CAPABLE, INEXPENSIVE, EASY: DEPLOYING FIELD ELECTRONICS

It's often useful to have a continuous record of environmental variables at a field site, these could include air or water temperature, wind speed, barometric pressure, stream flow, CO₂/other trace gas concentrations and even water and snow surface levels from satellite GNSS reflectometry. Discrete events can also be useful to record (lightning, triggered wildlife cameras, etc.).

Inexpensive, powerful microprocessors and sensors have become extremely available; the cost of computation has dropped to essentially zero. Software is now catching up; it is now easy to configure and program these sensors to serve as field instrumentation. The low cost not only removes barriers to researcher and student use, but allows multiple sensors to be deployed for dense spacial and temporal coverage not previously feasible.

A two-hour workshop in deployable field instrumentation is described. The training session uses a standardized Open Source development board based on an ARM processor (the Adafruit Feather M4) with standardized communication connectors (the Sparkfun Qwiic I²C system) to attached sensors. The Micropython interpreter is open source, free, and actively supported.

The development board can be programmed in the Arduino environment (a version of the C/C++ language), or using graphical programming (Blockly (Makecode)- or Scratch- derivatives). More interestingly, these boards can run a native Python 3 interpreter. The boards plug into a USB port and appear as USB flash drives, and Python scripts can be dragged and dropped in order to program the device. Development environments for debugging the Python hardware scripts are available, but only a text editor is actually necessary.
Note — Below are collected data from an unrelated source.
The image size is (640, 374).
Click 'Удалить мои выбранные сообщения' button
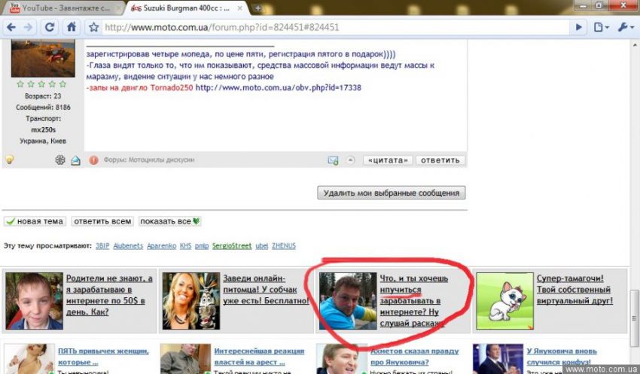391,193
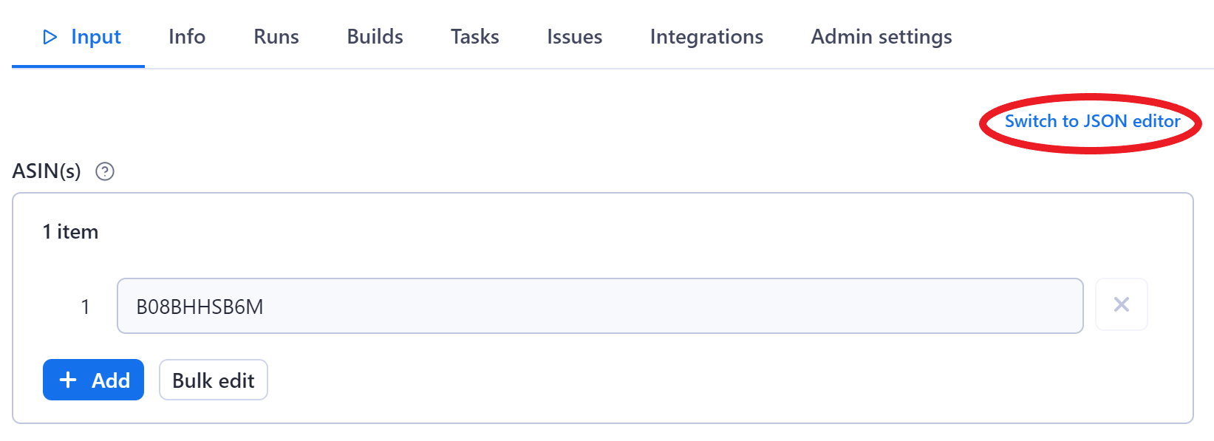Click the ASIN(s) help question mark icon

tap(105, 171)
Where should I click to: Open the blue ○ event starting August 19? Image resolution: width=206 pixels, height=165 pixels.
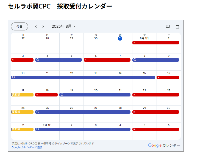(x=95, y=95)
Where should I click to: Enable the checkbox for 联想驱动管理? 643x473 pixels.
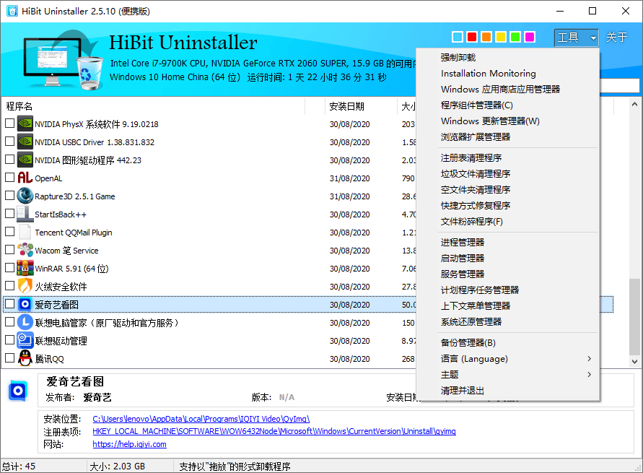pyautogui.click(x=9, y=341)
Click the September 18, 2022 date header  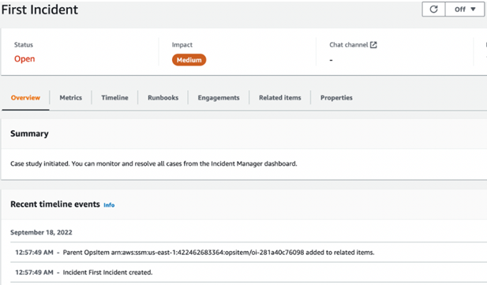[x=41, y=232]
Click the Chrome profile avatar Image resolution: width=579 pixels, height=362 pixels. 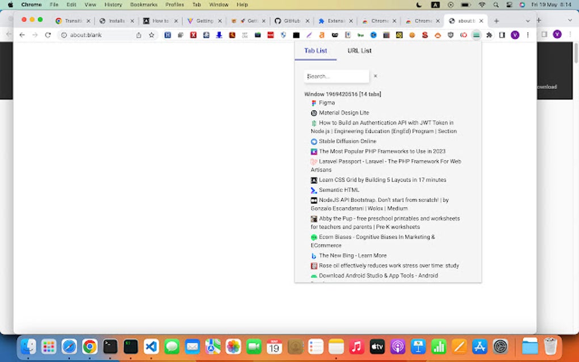515,35
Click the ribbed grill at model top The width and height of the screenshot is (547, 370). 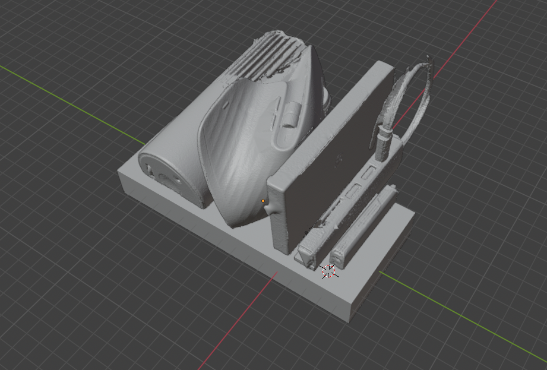point(261,59)
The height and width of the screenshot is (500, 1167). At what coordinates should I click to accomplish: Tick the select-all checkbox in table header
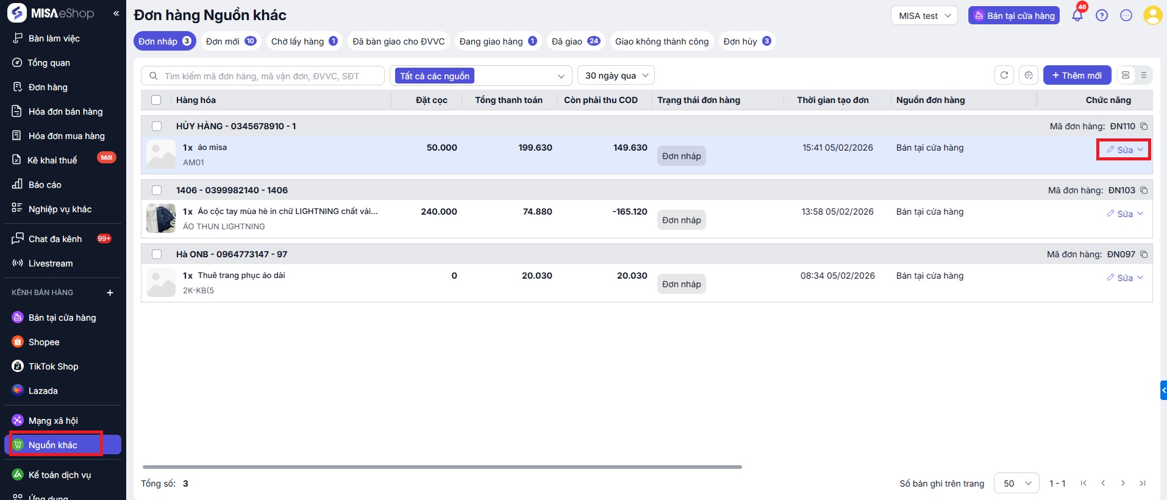(156, 100)
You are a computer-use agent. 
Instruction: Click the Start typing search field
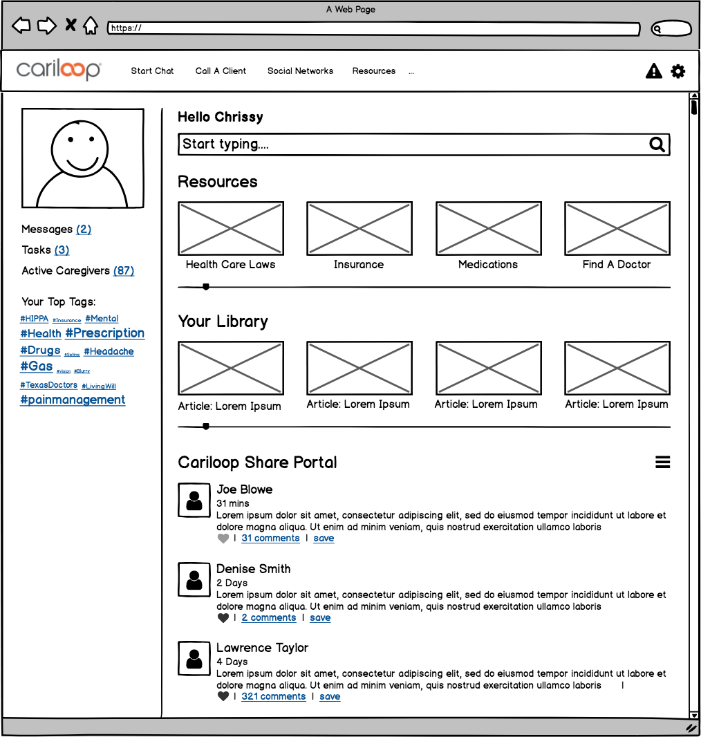click(411, 144)
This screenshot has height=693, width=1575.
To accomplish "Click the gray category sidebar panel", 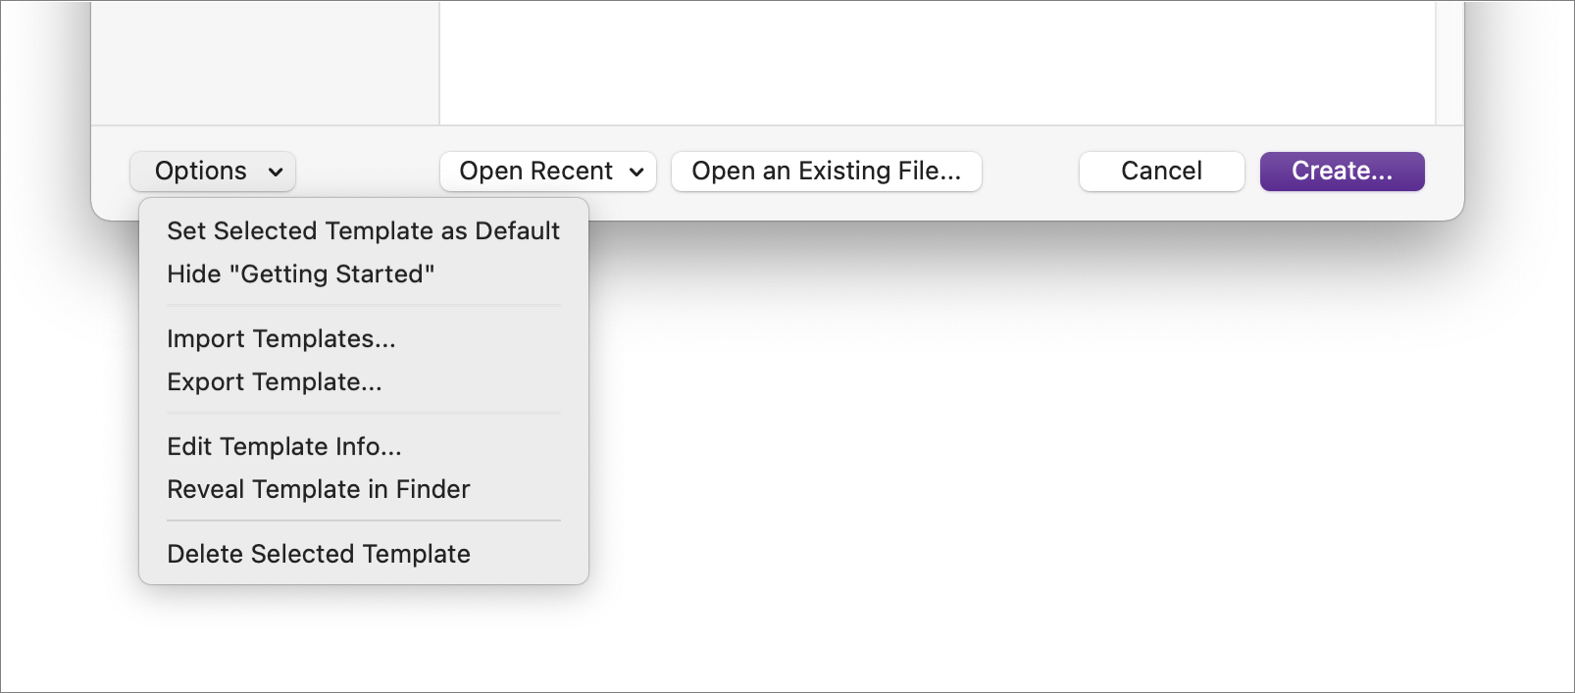I will [265, 61].
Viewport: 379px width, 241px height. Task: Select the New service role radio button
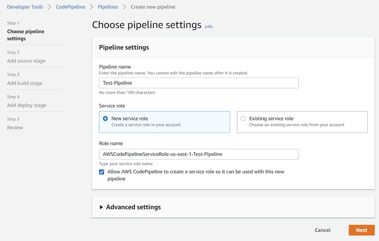(106, 118)
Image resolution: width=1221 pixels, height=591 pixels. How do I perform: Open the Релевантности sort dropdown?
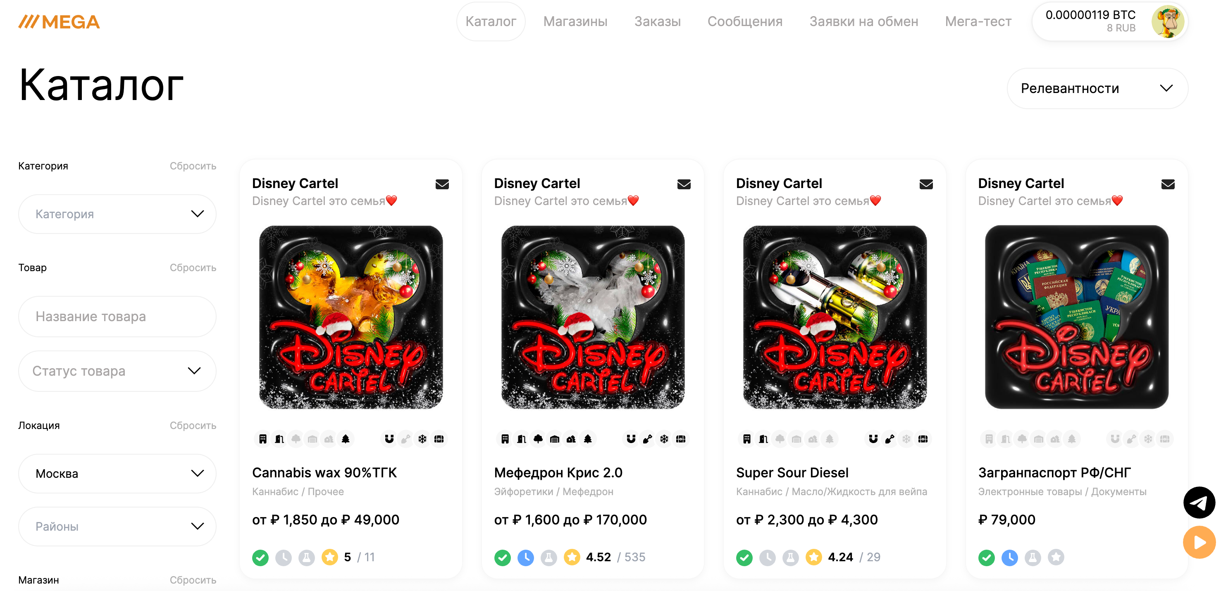pyautogui.click(x=1097, y=88)
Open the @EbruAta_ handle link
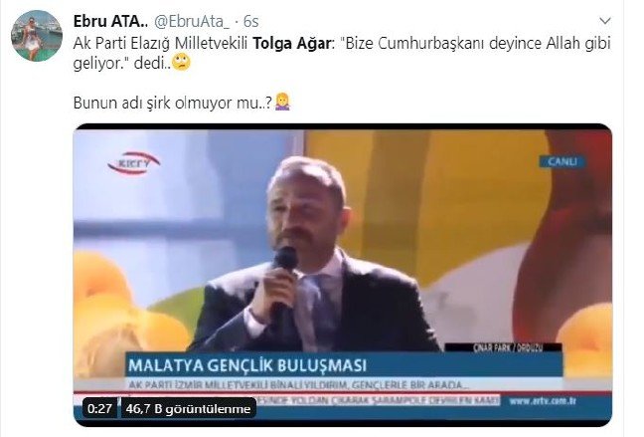This screenshot has width=644, height=437. (192, 21)
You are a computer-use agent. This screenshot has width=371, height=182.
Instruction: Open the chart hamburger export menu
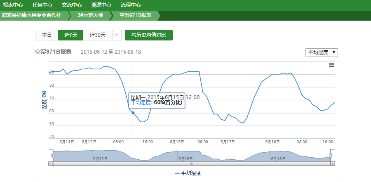click(331, 65)
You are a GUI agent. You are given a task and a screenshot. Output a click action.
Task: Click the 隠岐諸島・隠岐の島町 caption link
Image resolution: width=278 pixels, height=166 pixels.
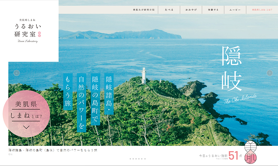click(53, 150)
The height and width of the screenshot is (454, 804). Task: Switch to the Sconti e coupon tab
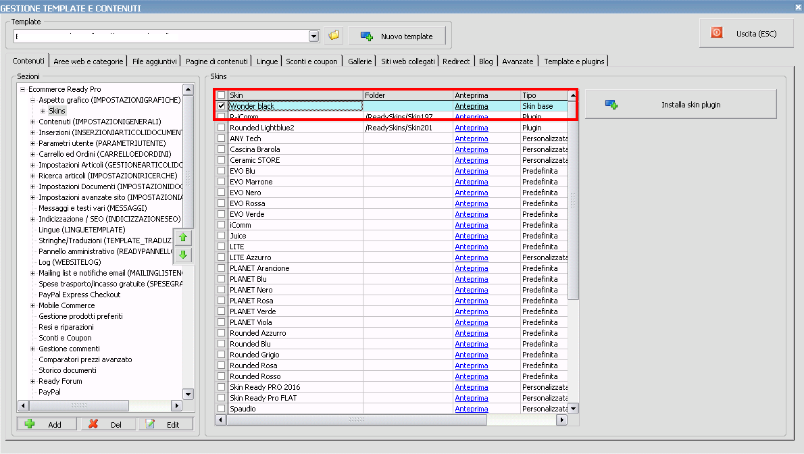point(311,61)
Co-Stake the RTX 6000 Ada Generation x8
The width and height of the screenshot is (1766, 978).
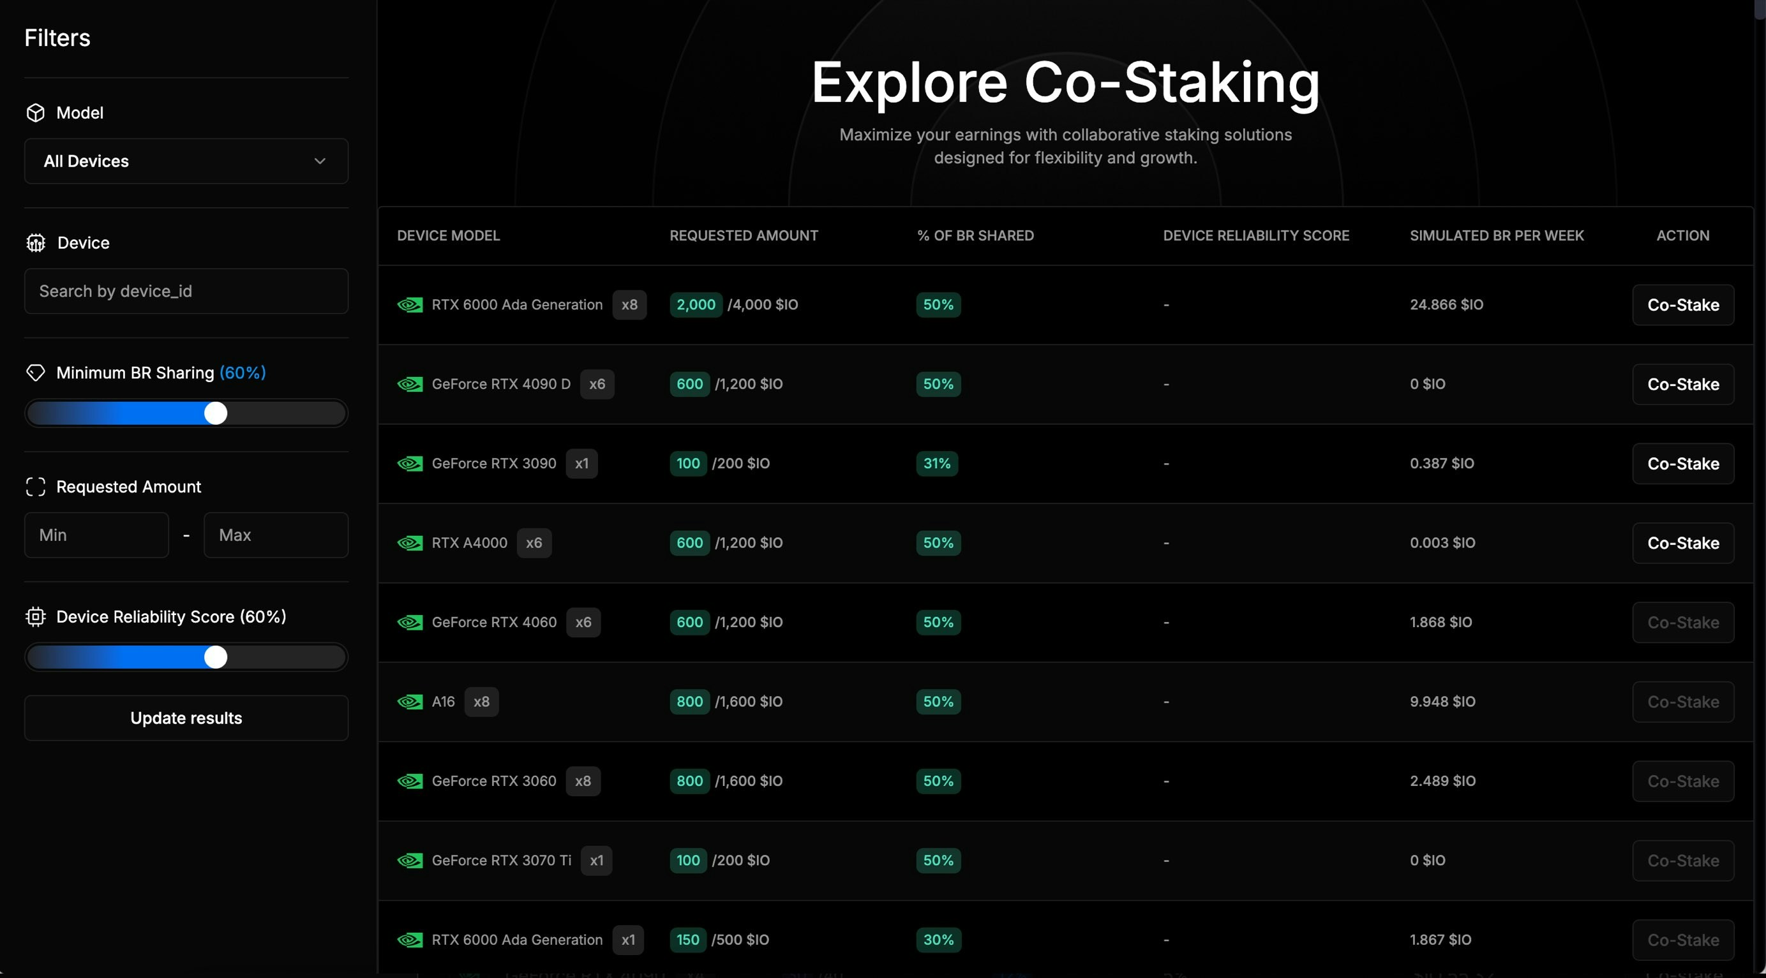pyautogui.click(x=1683, y=305)
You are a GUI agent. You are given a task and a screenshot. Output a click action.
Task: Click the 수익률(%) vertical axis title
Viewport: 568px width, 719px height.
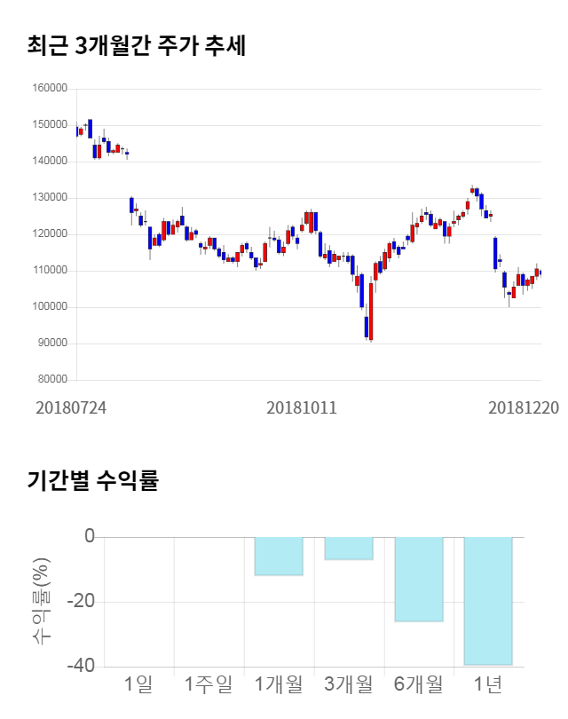coord(42,601)
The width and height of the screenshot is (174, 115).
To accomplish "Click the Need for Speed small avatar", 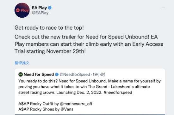I will pos(21,74).
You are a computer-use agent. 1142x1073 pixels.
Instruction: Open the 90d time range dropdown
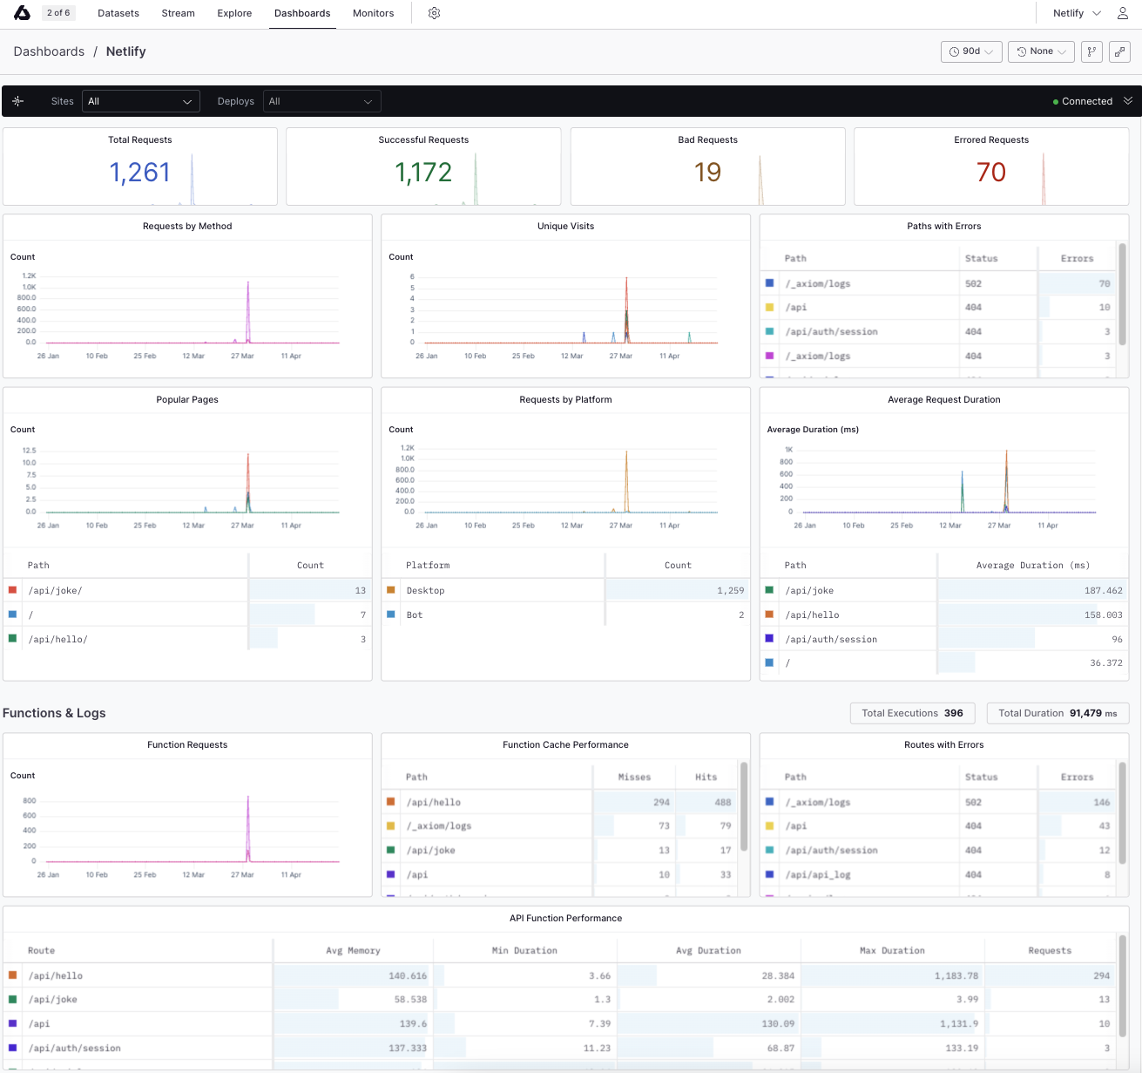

Using available code examples and device libraries, non-programmers can develop data logging sensor platforms, just by cutting and pasting Python code fragments. Additional variables can be measured by attaching a sub-board or plugging in a connector; no soldering is necessary. Weather resistance can be added by enclosing the board in food storage containers; solar cells extend the measurement lifetime.

After development cheaper solutions are available for actual field deployments, with the trade-off that they are not as easy to use. The workshop hardware totals less than $50, and this can be reduced by half per logging sensor node.